Area researchers have completed research that could lead to a COVID-19 test that is faster and offers more collection options than the traditional nasal swab.

A project led by scientists at the Aikens Research Center at the Beaumont Research Institute of Southfield’s Beaumont Health has turned out a new test to detect COVID-19 in urine, blood, or saliva. The institute is at Beaumont Hospital, Royal Oak.

Results were compared to existing technology and found to be highly accurate. The test also is relatively inexpensive to develop and operate.

“We need more testing options if we’re going to stage a successful public health response to COVID-19,” says Laura Lamb, one of the leaders of the project. “This is a rapid test that does not require expensive machinery to run, and the materials for it are relatively inexpensive. The more options we have for testing, the better.”

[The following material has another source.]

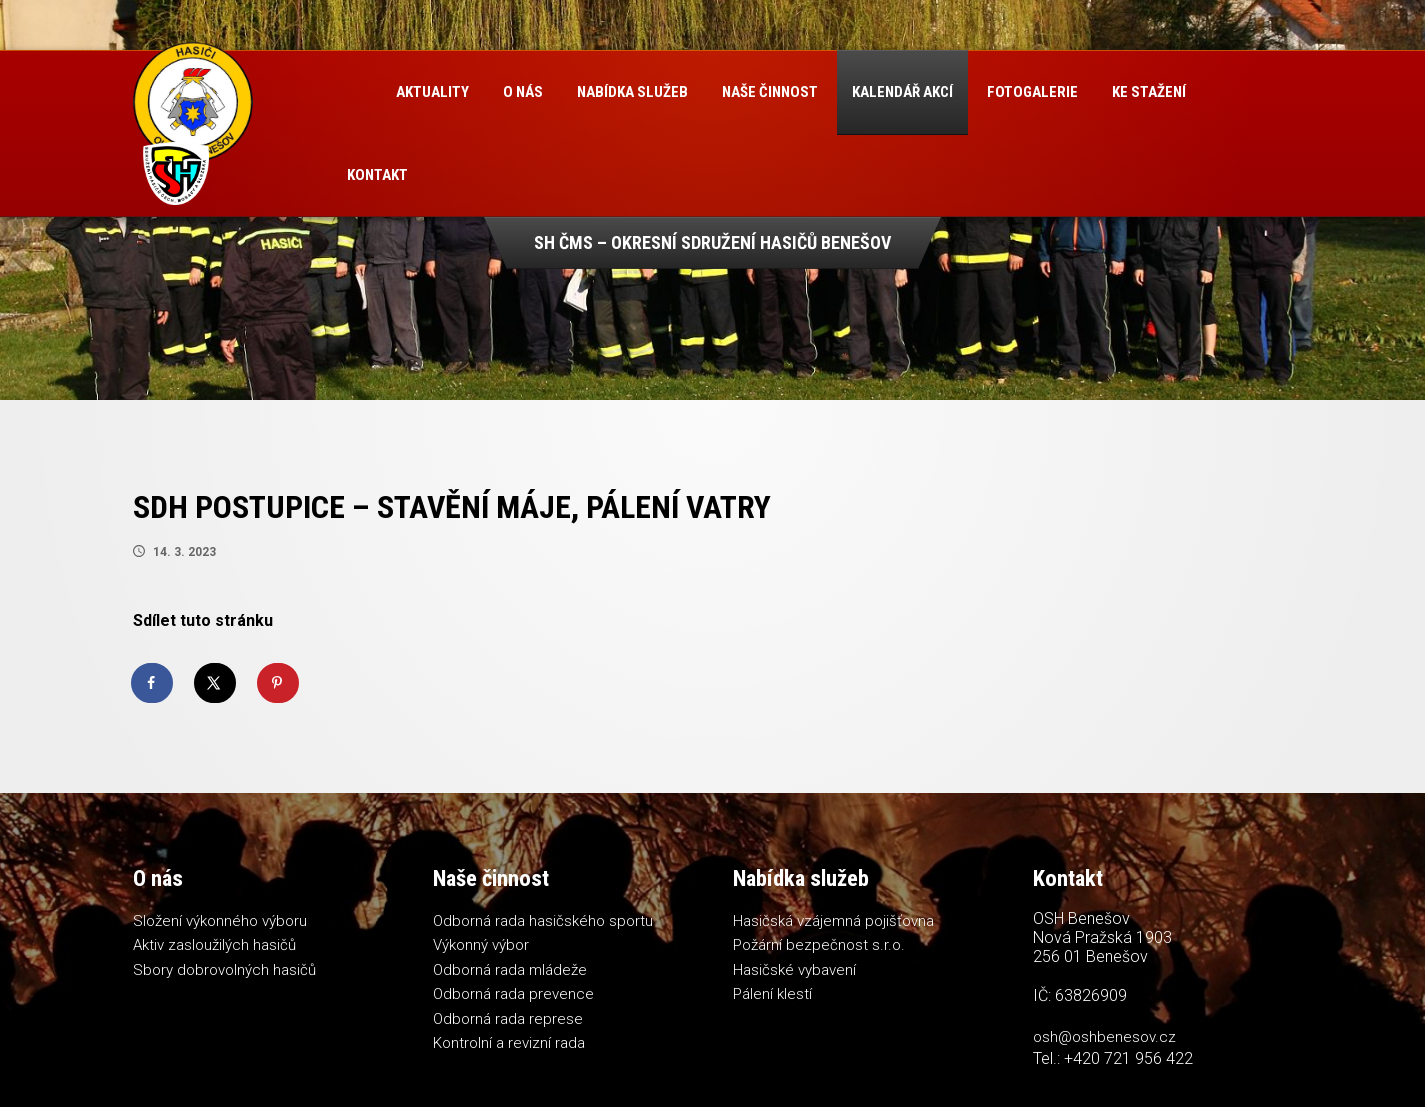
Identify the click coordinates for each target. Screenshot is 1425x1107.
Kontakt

Securing corporate sponsorship to fund development is the next phase of the project, according to Dr. Michael Chancellor, another researcher leading the project.

Lamb says the test could be used at the point of risk such as in nursing homes, long-term care facilities, ships, schools, prisons, and manufacturing plants.

“We are optimistic with the right resources, it could be ready for widespread use within a month or so,” she says.

According to Beaumont, results from the most accurate tests take 24 hours or more to process and can be expensive for hospitals and clinics.

Lamb and Chancellor developed technology for a rapid Zika virus detection test about three years ago. They were able to adapt the technology for COVID-19.

The test builds on recommendations from Dr. Anthony Fauci, an immunologist and director of the National Institute of Allergy and Infectious Diseases since 1984, says Lamb. Fauci says rapid testing and tracing are keys to containing the virus.

The study appeared in the peer-reviewed medical journal PLOS ONE and is available here.

More than 10,000 scientists globally have downloaded the article, and Lamb and Chancellor are sharing their work and collaborating with researchers from around the world via video conference.